Collected data
::::::::::
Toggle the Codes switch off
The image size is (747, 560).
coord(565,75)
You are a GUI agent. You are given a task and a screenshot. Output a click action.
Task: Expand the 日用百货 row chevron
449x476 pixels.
::::::::::
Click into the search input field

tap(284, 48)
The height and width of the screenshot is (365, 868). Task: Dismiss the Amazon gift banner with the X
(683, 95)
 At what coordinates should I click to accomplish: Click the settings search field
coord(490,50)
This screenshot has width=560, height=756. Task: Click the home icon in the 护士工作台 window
::::::::::
Among the entries above, find the line with "You are a GUI" and the line with "449x476 pixels."; give again exactly these two lines and all lines between them.

You are a GUI agent. You are given a task and a screenshot. Output a click action.
Task: Expand the 日用百货 row chevron
449x476 pixels.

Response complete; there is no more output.